Danish Crown is reporting increased earnings for the first half of FY 2017/18.

The increase is delivered by the group's processing companies and the ingredients company DAT-Schaub, which is posting good results.

The global market for pork was challenging during the first half of FY 2017/18, and prices have been declining. Nevertheless, Danish Crown has managed to grow earnings before special items from 1,026 DKK to 1,041 million DKK, representing an increase of 1.5% year-on-year.

In Denmark, the number of pigs slaughtered by the group was up 1.5 per cent for the half-year. This is less than expected, but still a positive trend at a time when pork prices have been under pressure. The average price per kg paid to farmers was 0.76 DKK lower than last year.

“The decrease in price paid to our owners is regrettable, as we're actually seeing satisfactory demand for our products. This decrease is first and foremost due to the low USD exchange rate, which has both eroded the prices received for our exports to Asia and strengthened the competitive power of the US abattoirs in China, Japan and Southeast Asia.” explains Jais Valeur, Group CEO of Danish Crown.

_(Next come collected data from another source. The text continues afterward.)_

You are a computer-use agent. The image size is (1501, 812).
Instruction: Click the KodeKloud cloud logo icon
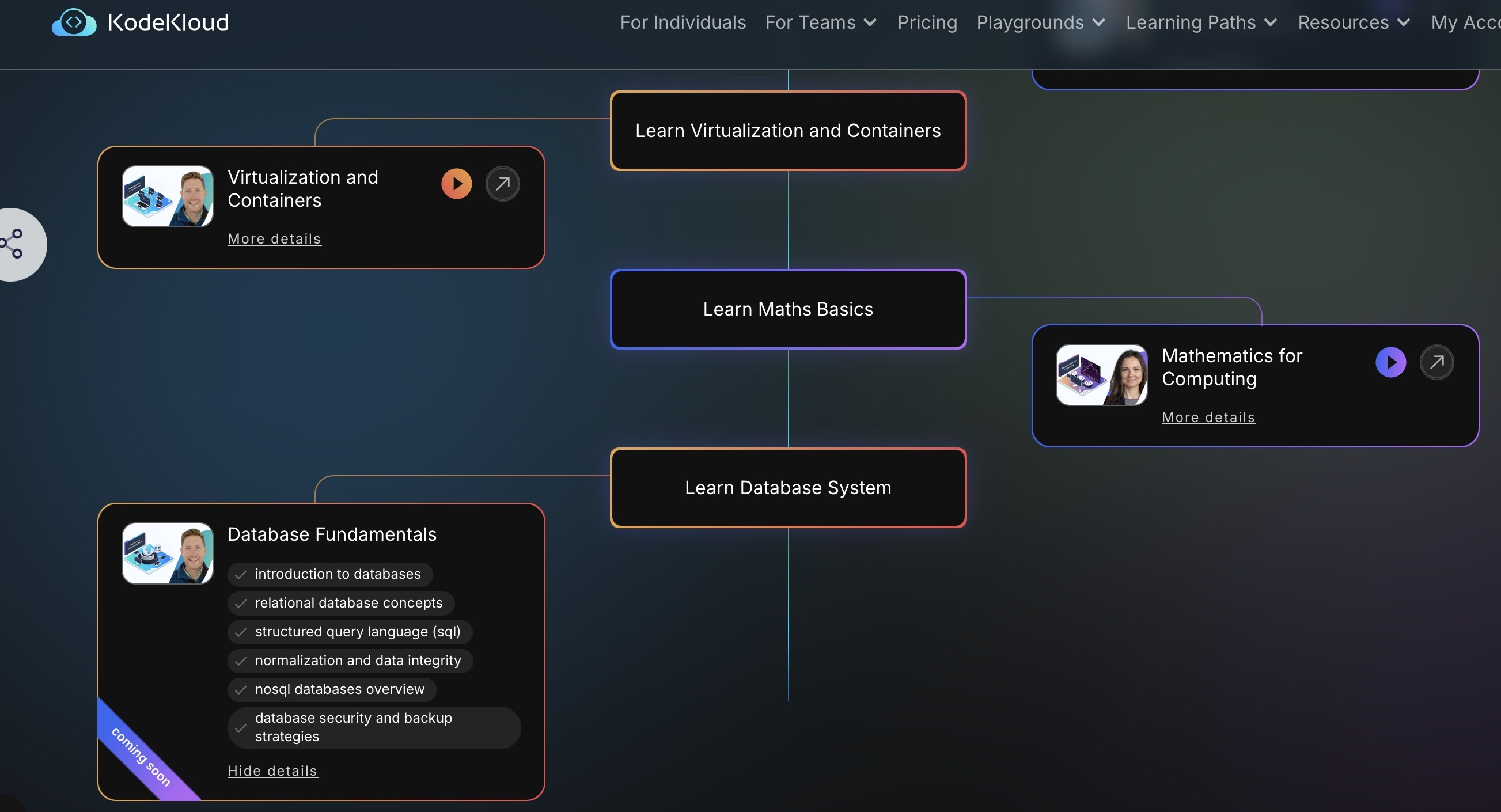[74, 22]
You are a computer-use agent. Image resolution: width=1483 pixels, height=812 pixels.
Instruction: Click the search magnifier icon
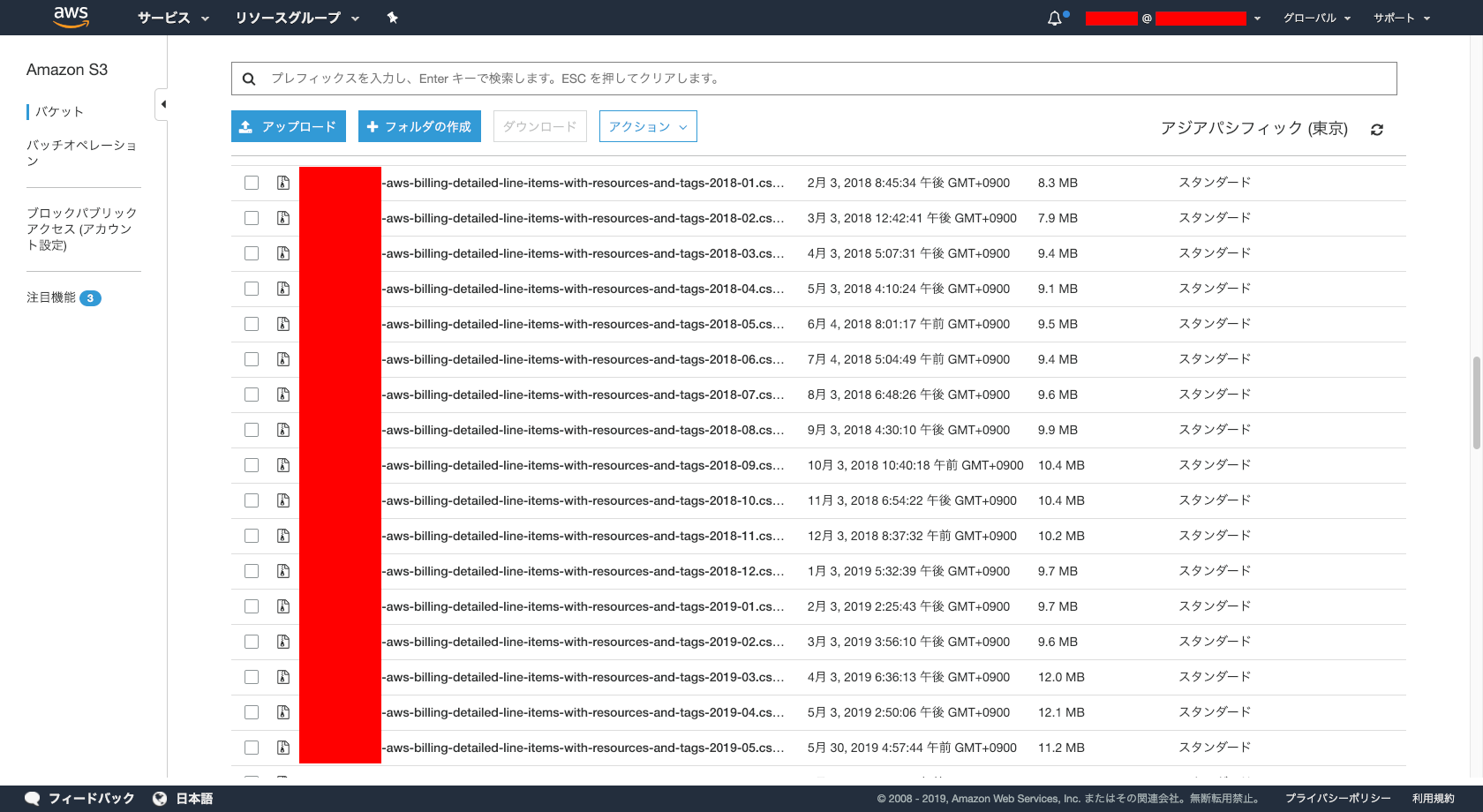point(249,79)
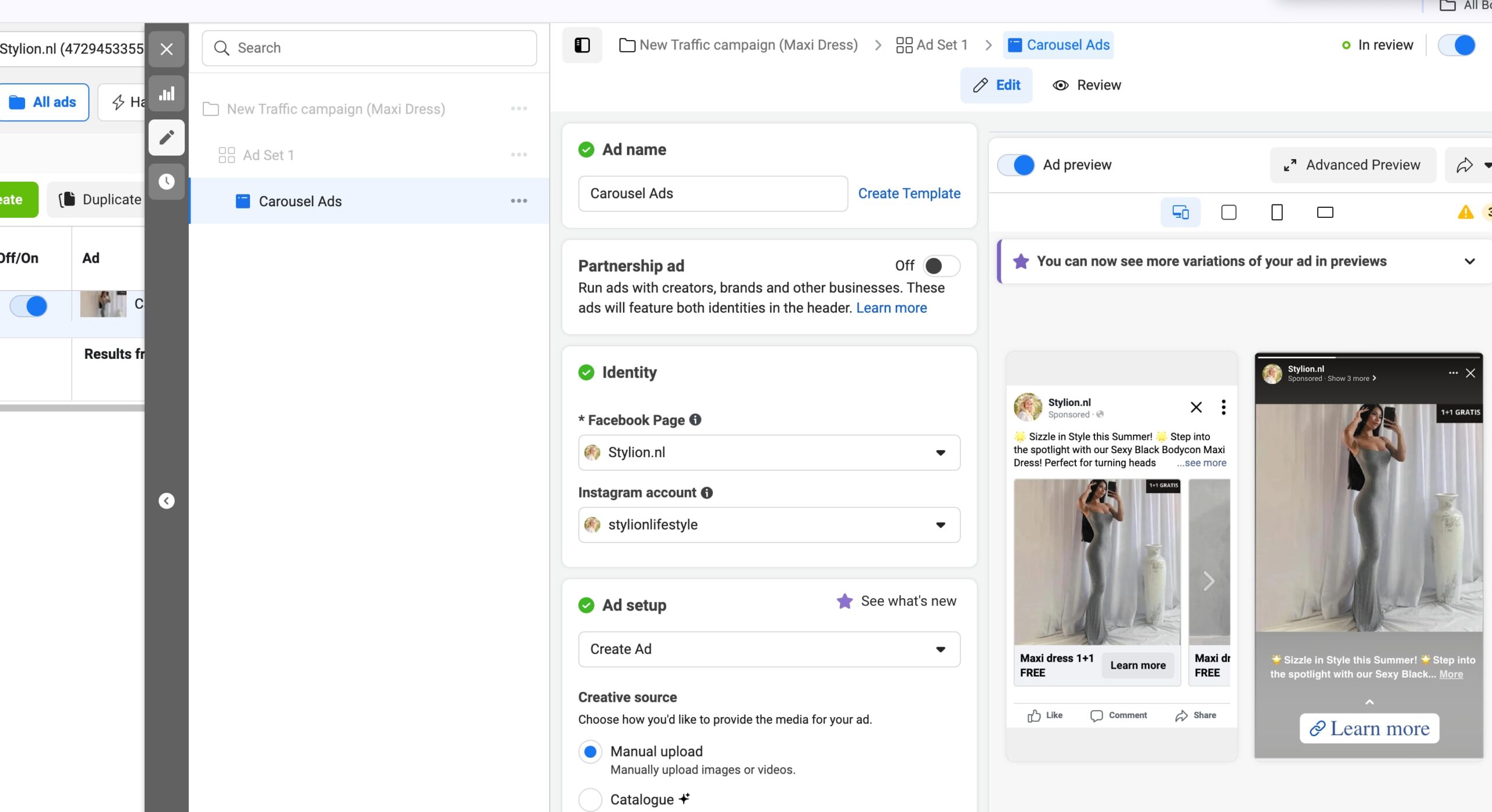Image resolution: width=1492 pixels, height=812 pixels.
Task: Select the square preview format icon
Action: click(x=1229, y=213)
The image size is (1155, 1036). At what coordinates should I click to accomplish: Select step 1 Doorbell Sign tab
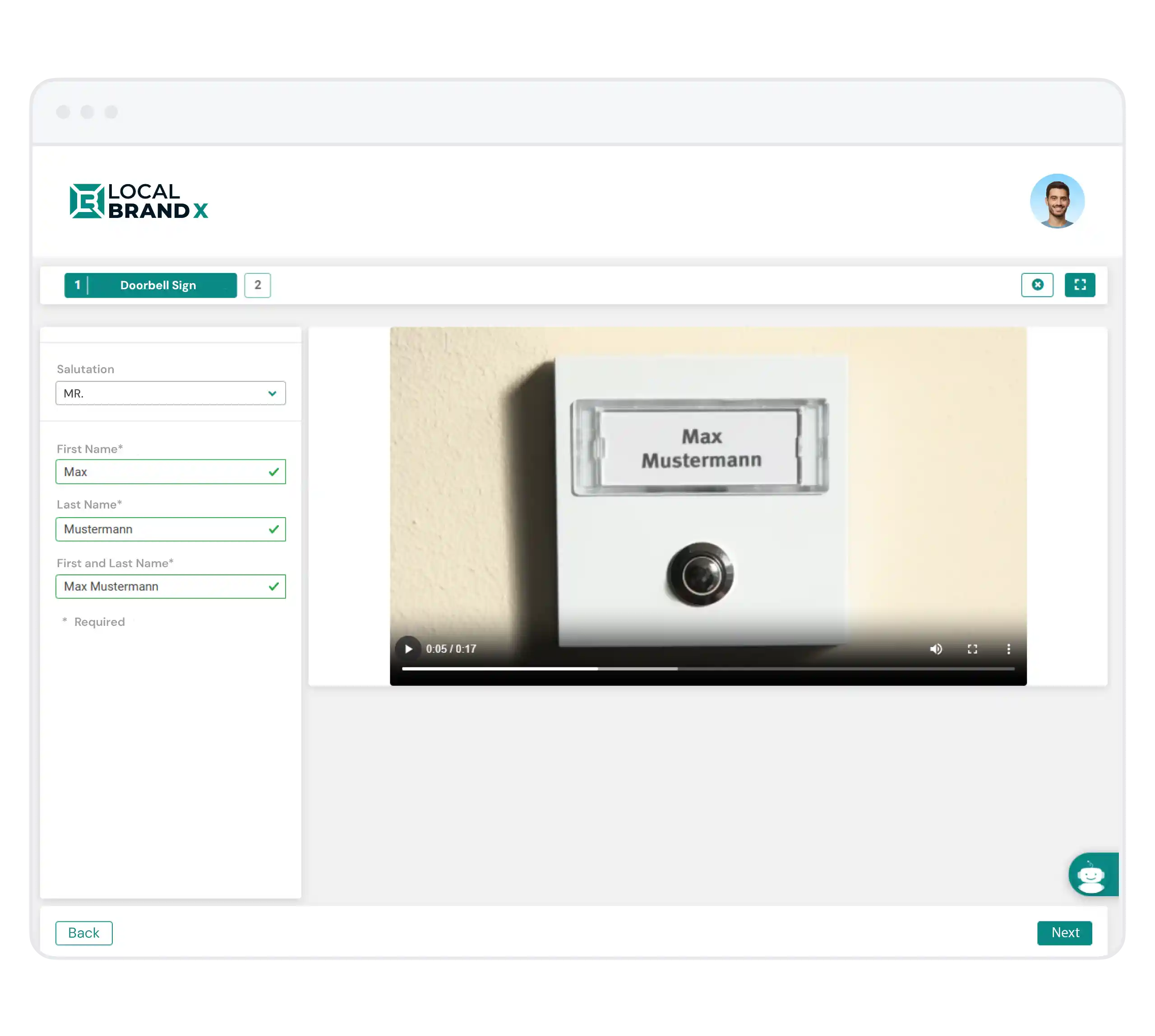click(150, 285)
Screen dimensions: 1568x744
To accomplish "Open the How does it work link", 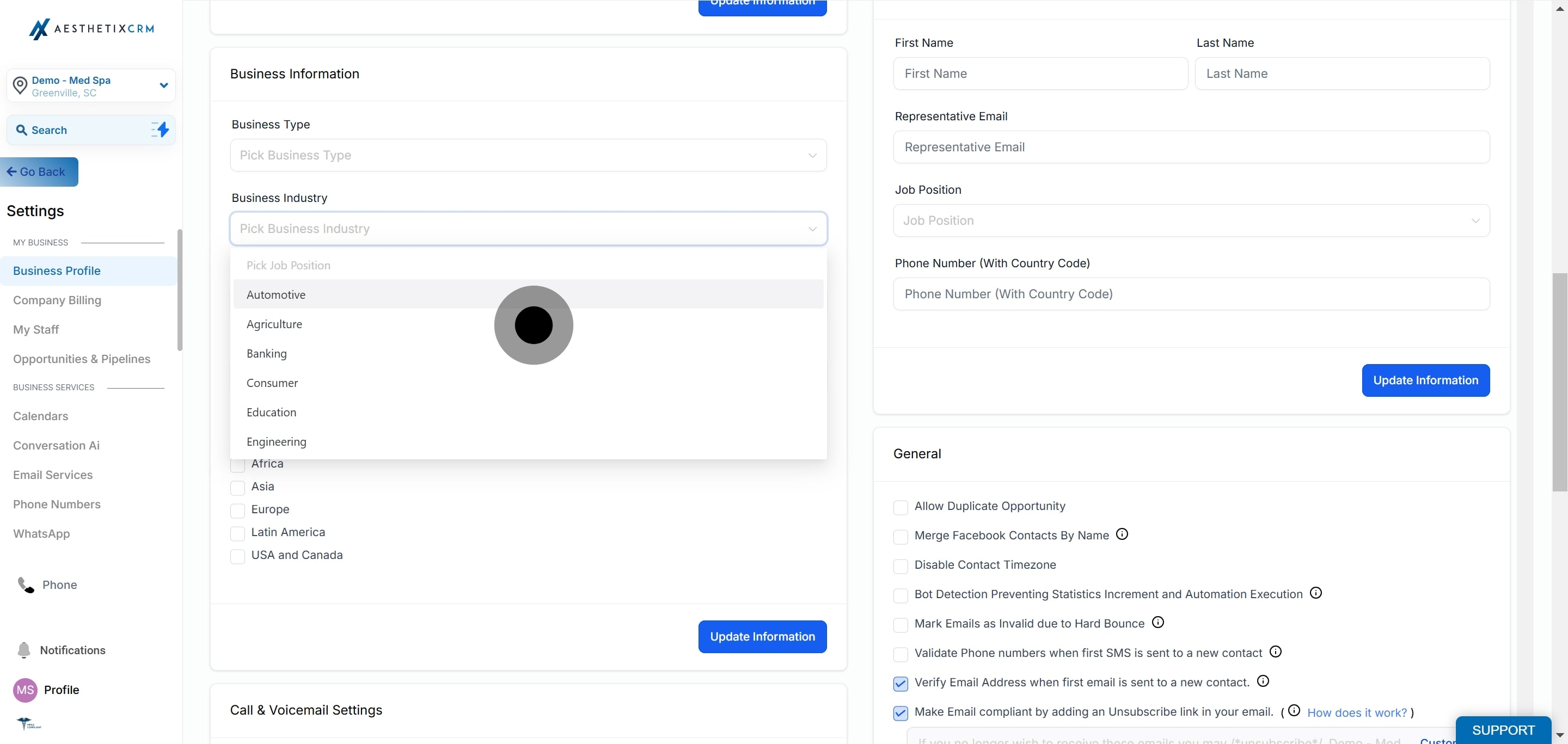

Revenue is down from 30.7 bn. DKK to 30.1 bn. DKK for the period under report. This is mainly the result of the divestment of Plumrose in the US, which accounted for revenue of 1.7 bn. DKK during the same period last year. However, the effect of the divestment is partly offset by the acquisition of the foodservice company Overberg in South Africa, the ingredients company Agrimares with activities in Spain and South America, and the Danish pepperoni specialist DK-Foods towards the end of the half-year.

DAT-Schaub, Danish Crown's sales and processing company for natural casings for sausage production, had a good half-year and posted significant growth in both revenue and earnings.

Since the start of the year in the UK, Tulip Ltd hasn’t seen the expected growth in demand from the UK retail market, which remains very competitive. This has resulted in a setback for the turnaround process which Danish Crown has been working hard on since autumn 2016. A number of initiatives have been launched to strengthen sales in Tulip Ltd.

The prices for Danish beef have been rising, and the average price per kg paid to farmers is approximately 10% higher than last year. However, earnings in Danish Crown Beef are being adversely affected by a general decrease in the number of slaughter animals in Denmark and a sluggish beef market in Germany.

Eighteen months ago, Danish Crown launched its strategy for the period up until 2021, and the goal is to improve the price per kg of pork paid to farmers by approximately 0.60 DKK compared to an EU index. The focus is on developing the business in Danish Crown's four domestic markets in northern Europe and in Asia. In addition, the focus globally is on the categories of natural casings, bacon, canned products and pizza toppings.